▶ **Aim of the task**: Pick out every line in the data below that contains the string "width", and copy each of those lines. Treat uppercase and lowercase letters as different.

▶ **Extracted records**:
-=-=-=-=-

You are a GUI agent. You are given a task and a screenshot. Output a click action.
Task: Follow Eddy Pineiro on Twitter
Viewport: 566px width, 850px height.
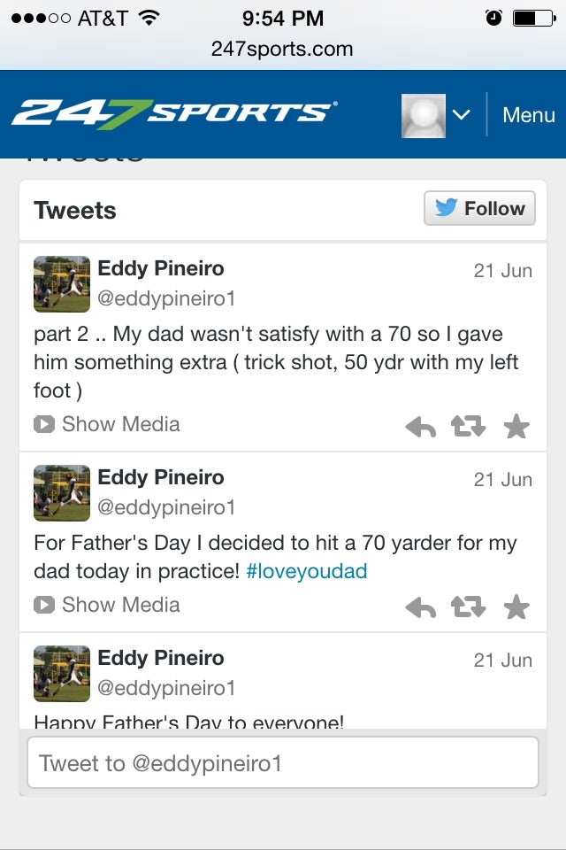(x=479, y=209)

-=-=-=-=-

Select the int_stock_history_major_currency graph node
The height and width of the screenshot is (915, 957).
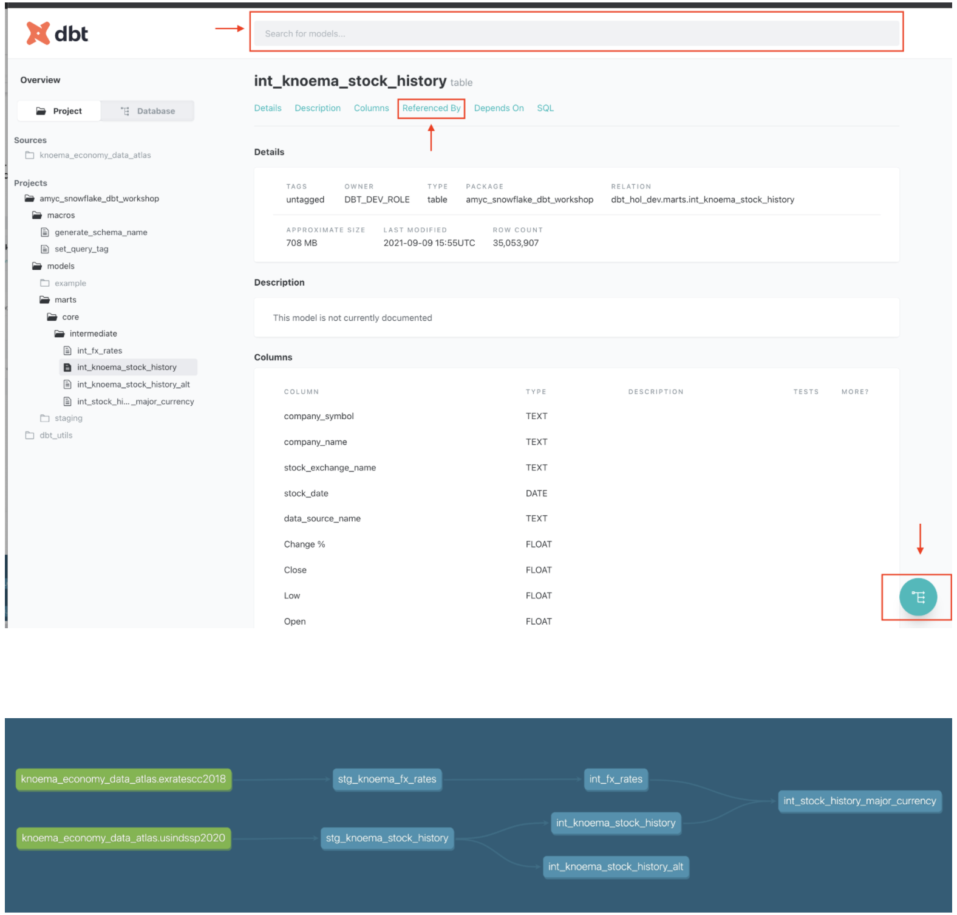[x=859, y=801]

-=-=-=-=-

▶ **Expected answer**:
Viewport: 566px width, 850px height.
The height and width of the screenshot is (915, 957).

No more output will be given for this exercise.